Apollo leaves no doubt as to what his challenger will do, a Phrygian soldier waits with a long knife before the competition, in order to later peel the skin of the satyr alive.

It shows a relief from Mantineia discovered in 1887, which is attributed to the sculptor Praxiteles and can be seen in a cast in Basel.

But it also shows a musician who backs away from his murderer, but not from the competition that has already been decided.

He will play his instrument, on which he has achieved virtuosity through long practice, he will give the muses one last concert that they will remember for a long time.

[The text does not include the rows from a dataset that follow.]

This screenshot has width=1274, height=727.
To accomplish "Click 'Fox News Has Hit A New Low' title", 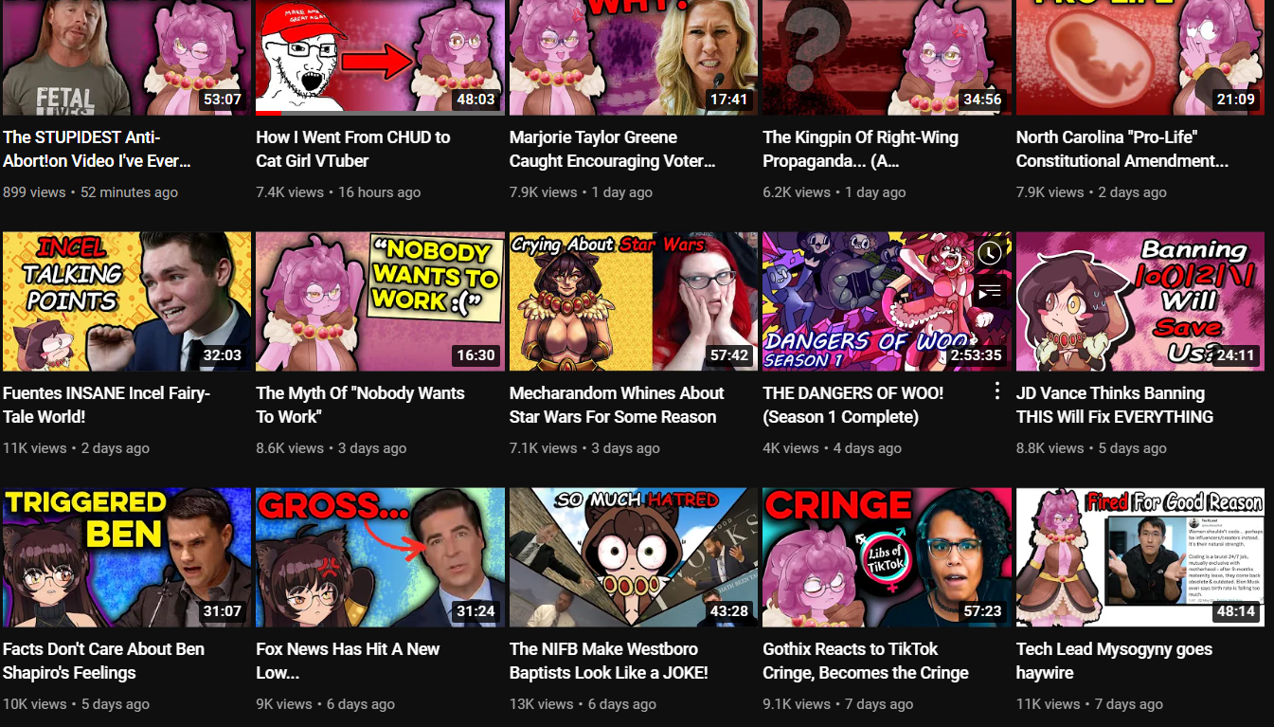I will 348,661.
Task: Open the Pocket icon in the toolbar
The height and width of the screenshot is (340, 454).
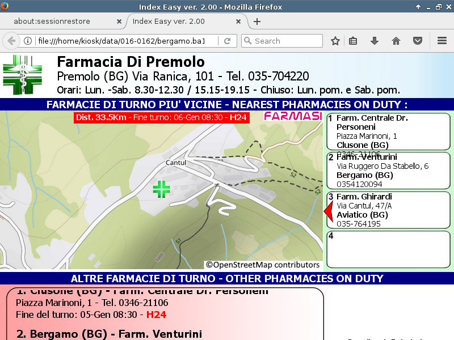Action: [418, 41]
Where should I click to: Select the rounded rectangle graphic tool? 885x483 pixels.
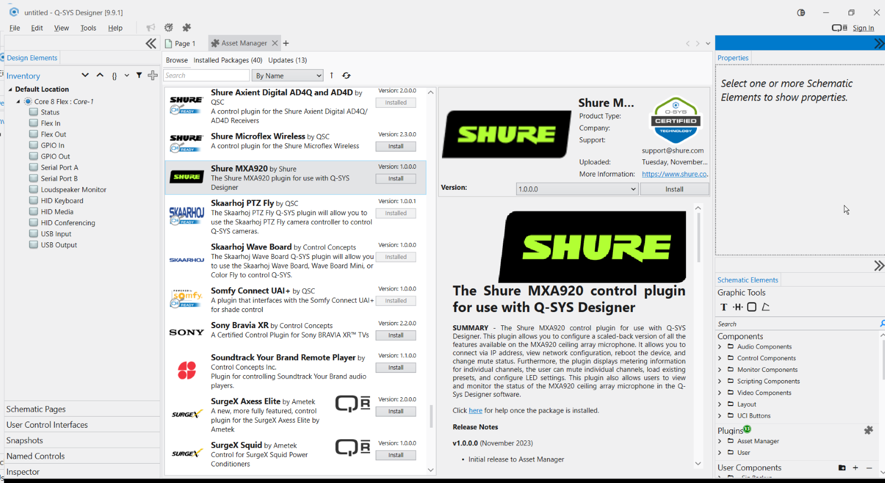[752, 307]
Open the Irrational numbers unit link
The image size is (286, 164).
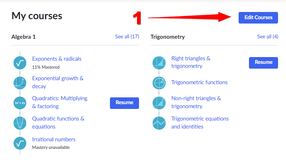tap(54, 139)
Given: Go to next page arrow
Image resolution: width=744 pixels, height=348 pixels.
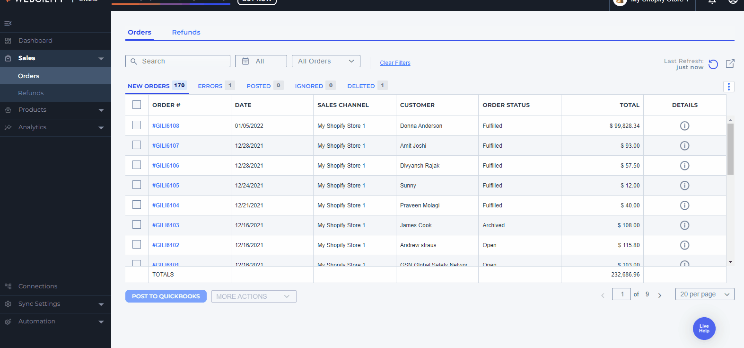Looking at the screenshot, I should (x=660, y=295).
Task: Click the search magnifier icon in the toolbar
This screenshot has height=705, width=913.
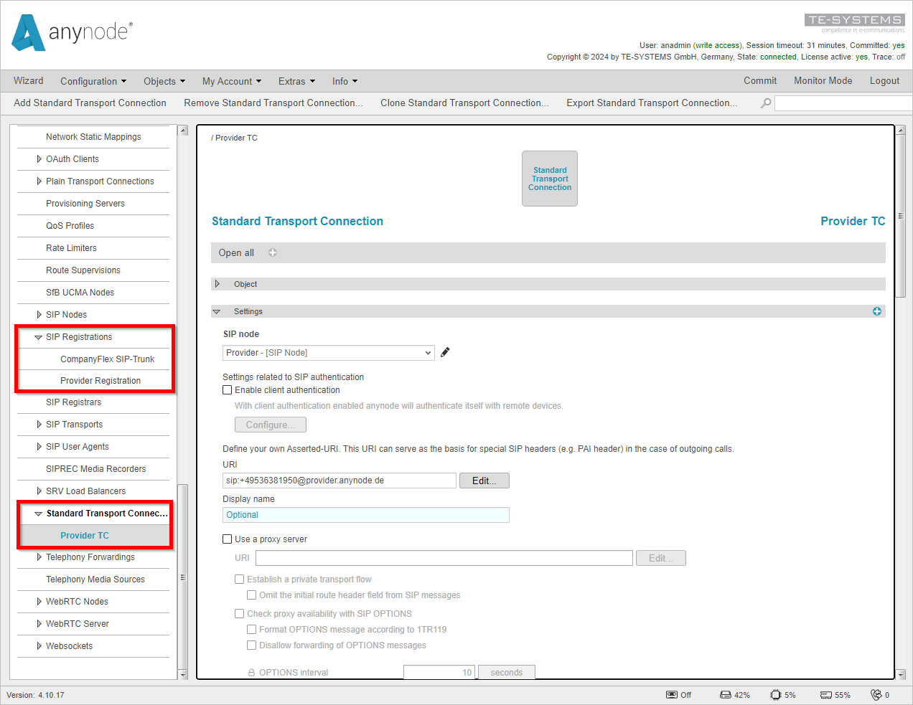Action: pyautogui.click(x=765, y=103)
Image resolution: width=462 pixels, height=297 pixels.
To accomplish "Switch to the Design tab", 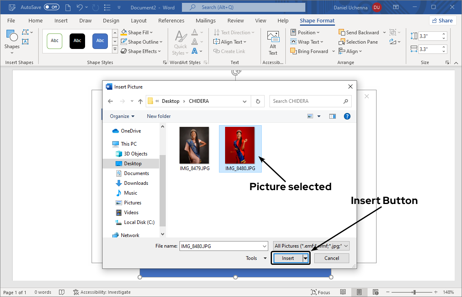I will 111,21.
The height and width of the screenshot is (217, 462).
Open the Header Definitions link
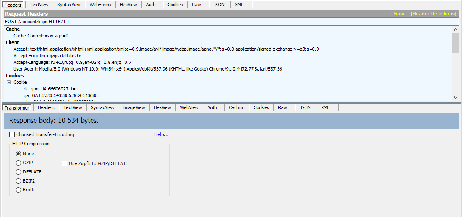coord(433,14)
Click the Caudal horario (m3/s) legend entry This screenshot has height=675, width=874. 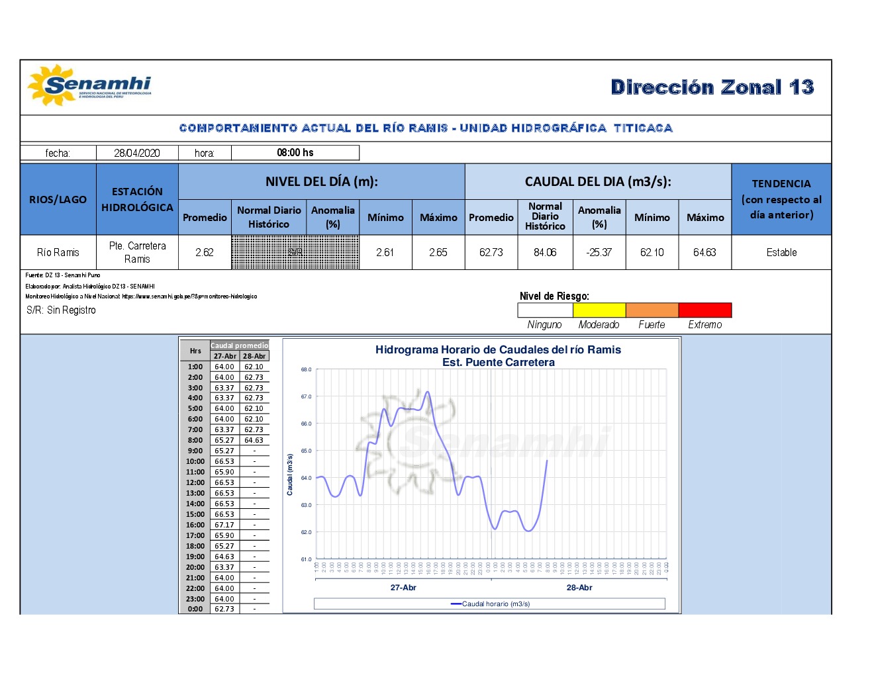490,604
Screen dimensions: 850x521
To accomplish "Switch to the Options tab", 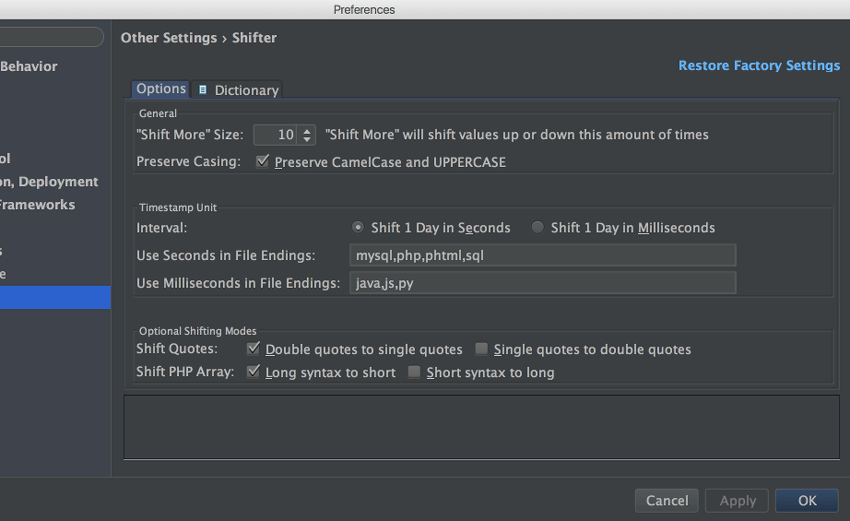I will click(x=161, y=89).
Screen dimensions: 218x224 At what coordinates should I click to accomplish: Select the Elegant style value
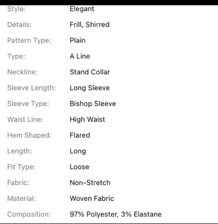tap(82, 9)
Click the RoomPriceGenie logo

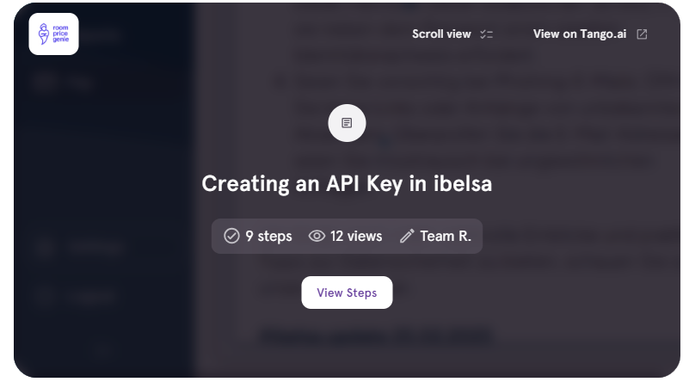tap(53, 34)

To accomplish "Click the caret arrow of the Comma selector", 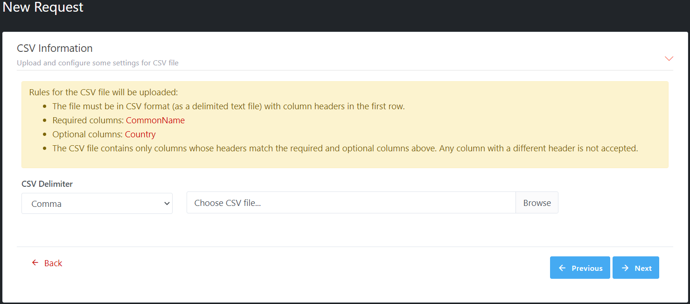I will [167, 204].
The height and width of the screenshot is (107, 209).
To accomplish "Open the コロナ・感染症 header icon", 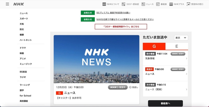I will [x=124, y=4].
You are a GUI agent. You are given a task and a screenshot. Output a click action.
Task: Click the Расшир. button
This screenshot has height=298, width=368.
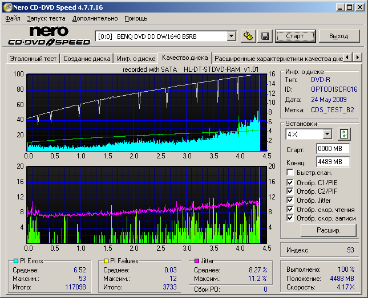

Even if it costs him his life.

In silence and yet moving

The exhibition “Of Harmony and Ecstasy” in the Antikenmuseum Basel examines the role that music played in ancient cultures and what ideas the practice of music was associated with. In contrast to a thematically similar exhibition that was shown some time ago in the Martin von Wagner Museum in Würzburg, the Antikenmuseum does not primarily focus on the real instruments and their sound, although there is one in the middle of the only room, which is otherwise only divided by printed banners self-contained sound box was built for the acoustic transmission of sound samples.

In addition, some showcases show original antique instruments, such as an Egyptian harp from the 13th century BC or an Egyptian lute that is one to three centuries older, the body of which is noticeably small, so that its tone may not have sounded very wide. Other instruments - for example a kithara or a barbitos - are shown as replicas by Conrad Steinmann, and three auloi made of wood and bone can also be seen.

The focus, however, is on pictorial and plastic representations of musicians and their listeners. The exhibits are not arranged chronologically or geographically, which would certainly have been informative in a different way, but primarily thematically. How does music accompany people of antiquity in life and death, what role does it play in love, in cult, in battle?